EXERCISE DATA Block Start

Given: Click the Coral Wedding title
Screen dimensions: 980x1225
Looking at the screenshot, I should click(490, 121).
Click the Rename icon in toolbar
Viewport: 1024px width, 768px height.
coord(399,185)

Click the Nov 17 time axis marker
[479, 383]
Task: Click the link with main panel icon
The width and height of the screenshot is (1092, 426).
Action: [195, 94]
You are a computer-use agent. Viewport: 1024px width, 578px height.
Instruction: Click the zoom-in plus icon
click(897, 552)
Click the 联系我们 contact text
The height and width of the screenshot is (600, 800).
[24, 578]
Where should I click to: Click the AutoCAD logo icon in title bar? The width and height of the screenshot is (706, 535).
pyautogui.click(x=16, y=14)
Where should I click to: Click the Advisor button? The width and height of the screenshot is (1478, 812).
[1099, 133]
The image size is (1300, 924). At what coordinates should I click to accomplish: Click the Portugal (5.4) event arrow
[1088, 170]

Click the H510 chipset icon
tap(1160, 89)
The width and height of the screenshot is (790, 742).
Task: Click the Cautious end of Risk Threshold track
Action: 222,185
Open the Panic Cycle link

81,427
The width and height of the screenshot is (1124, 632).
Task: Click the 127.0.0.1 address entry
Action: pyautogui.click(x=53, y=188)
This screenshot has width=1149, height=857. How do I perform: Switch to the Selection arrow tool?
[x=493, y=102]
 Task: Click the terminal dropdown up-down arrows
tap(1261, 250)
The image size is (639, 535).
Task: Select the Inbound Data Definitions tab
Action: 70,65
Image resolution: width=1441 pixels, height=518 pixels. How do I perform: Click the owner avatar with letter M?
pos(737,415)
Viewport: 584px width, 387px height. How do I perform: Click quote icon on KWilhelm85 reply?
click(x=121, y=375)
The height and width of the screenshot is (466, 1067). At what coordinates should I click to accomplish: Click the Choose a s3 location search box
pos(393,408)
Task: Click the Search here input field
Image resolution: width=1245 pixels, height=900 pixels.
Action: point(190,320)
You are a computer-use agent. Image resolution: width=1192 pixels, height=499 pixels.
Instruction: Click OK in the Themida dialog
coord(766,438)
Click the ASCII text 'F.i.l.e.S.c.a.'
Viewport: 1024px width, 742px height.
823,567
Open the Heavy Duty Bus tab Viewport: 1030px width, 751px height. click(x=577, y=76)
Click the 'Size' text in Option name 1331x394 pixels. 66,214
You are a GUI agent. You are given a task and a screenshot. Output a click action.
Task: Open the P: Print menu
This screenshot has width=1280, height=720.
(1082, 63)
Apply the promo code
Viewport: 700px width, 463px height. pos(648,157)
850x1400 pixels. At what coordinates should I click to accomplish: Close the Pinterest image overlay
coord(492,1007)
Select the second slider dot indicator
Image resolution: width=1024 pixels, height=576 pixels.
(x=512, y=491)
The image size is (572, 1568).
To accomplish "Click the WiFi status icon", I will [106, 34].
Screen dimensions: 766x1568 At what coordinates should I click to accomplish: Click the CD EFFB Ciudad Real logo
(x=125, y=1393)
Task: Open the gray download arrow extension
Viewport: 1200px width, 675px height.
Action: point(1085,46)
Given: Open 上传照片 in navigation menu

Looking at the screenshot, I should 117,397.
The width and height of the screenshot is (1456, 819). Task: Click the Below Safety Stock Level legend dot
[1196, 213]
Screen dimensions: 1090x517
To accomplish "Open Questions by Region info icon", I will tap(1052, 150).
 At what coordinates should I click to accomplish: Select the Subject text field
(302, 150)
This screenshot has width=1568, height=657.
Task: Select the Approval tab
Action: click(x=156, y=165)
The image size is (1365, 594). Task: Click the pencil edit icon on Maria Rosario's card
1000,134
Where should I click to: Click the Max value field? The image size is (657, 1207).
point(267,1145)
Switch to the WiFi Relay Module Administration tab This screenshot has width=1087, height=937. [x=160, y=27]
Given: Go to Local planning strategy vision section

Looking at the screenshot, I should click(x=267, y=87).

EXERCISE DATA Block End

_ASSIGNMENT_
Give each line of the records above again, unchanged.

_SOLUTION_
Given: Click the Coral Wedding title
Screen dimensions: 980x1225
Looking at the screenshot, I should click(490, 121).
Click the Rename icon in toolbar
Viewport: 1024px width, 768px height.
coord(399,185)

Click the Nov 17 time axis marker
[479, 383]
Task: Click the link with main panel icon
The width and height of the screenshot is (1092, 426).
Action: [195, 94]
You are a computer-use agent. Viewport: 1024px width, 578px height.
Instruction: Click the zoom-in plus icon
click(897, 552)
Click the 联系我们 contact text
The height and width of the screenshot is (600, 800).
[24, 578]
Where should I click to: Click the AutoCAD logo icon in title bar? The width and height of the screenshot is (706, 535).
pyautogui.click(x=16, y=14)
Where should I click to: Click the Advisor button? The width and height of the screenshot is (1478, 812).
[1099, 133]
The image size is (1300, 924). At what coordinates should I click to accomplish: Click the Portugal (5.4) event arrow
[1088, 170]

Click the H510 chipset icon
tap(1160, 89)
The width and height of the screenshot is (790, 742).
Task: Click the Cautious end of Risk Threshold track
Action: 222,185
Open the Panic Cycle link

81,427
The width and height of the screenshot is (1124, 632).
Task: Click the 127.0.0.1 address entry
Action: pyautogui.click(x=53, y=188)
This screenshot has width=1149, height=857. How do I perform: Switch to the Selection arrow tool?
[x=493, y=102]
 Task: Click the terminal dropdown up-down arrows
tap(1261, 250)
The image size is (639, 535).
Task: Select the Inbound Data Definitions tab
Action: 70,65
Image resolution: width=1441 pixels, height=518 pixels. How do I perform: Click the owner avatar with letter M?
pos(737,415)
Viewport: 584px width, 387px height. How do I perform: Click quote icon on KWilhelm85 reply?
click(x=121, y=375)
The height and width of the screenshot is (466, 1067). At what coordinates should I click to accomplish: Click the Choose a s3 location search box
pos(393,408)
Task: Click the Search here input field
Image resolution: width=1245 pixels, height=900 pixels.
Action: point(190,320)
You are a computer-use agent. Image resolution: width=1192 pixels, height=499 pixels.
Instruction: Click OK in the Themida dialog
coord(766,438)
Click the ASCII text 'F.i.l.e.S.c.a.'
Viewport: 1024px width, 742px height.
823,567
Open the Heavy Duty Bus tab Viewport: 1030px width, 751px height. click(x=577, y=76)
Click the 'Size' text in Option name 1331x394 pixels. 66,214
You are a GUI agent. You are given a task and a screenshot. Output a click action.
Task: Open the P: Print menu
This screenshot has width=1280, height=720.
(1082, 63)
Apply the promo code
Viewport: 700px width, 463px height. pos(648,157)
850x1400 pixels. At what coordinates should I click to accomplish: Close the Pinterest image overlay
coord(492,1007)
Select the second slider dot indicator
Image resolution: width=1024 pixels, height=576 pixels.
(x=512, y=491)
The image size is (572, 1568).
To accomplish "Click the WiFi status icon", I will [106, 34].
Screen dimensions: 766x1568 At what coordinates should I click to accomplish: Click the CD EFFB Ciudad Real logo
(x=125, y=1393)
Task: Open the gray download arrow extension
Viewport: 1200px width, 675px height.
Action: point(1085,46)
Given: Open 上传照片 in navigation menu

Looking at the screenshot, I should 117,397.
The width and height of the screenshot is (1456, 819). Task: Click the Below Safety Stock Level legend dot
[1196, 213]
Screen dimensions: 1090x517
To accomplish "Open Questions by Region info icon", I will tap(1052, 150).
 At what coordinates should I click to accomplish: Select the Subject text field
(302, 150)
This screenshot has width=1568, height=657.
Task: Select the Approval tab
Action: click(x=156, y=165)
The image size is (1365, 594). Task: Click the pencil edit icon on Maria Rosario's card
1000,134
Where should I click to: Click the Max value field? The image size is (657, 1207).
point(267,1145)
Switch to the WiFi Relay Module Administration tab This screenshot has width=1087, height=937. [x=160, y=27]
Given: Go to Local planning strategy vision section

Looking at the screenshot, I should click(x=267, y=87).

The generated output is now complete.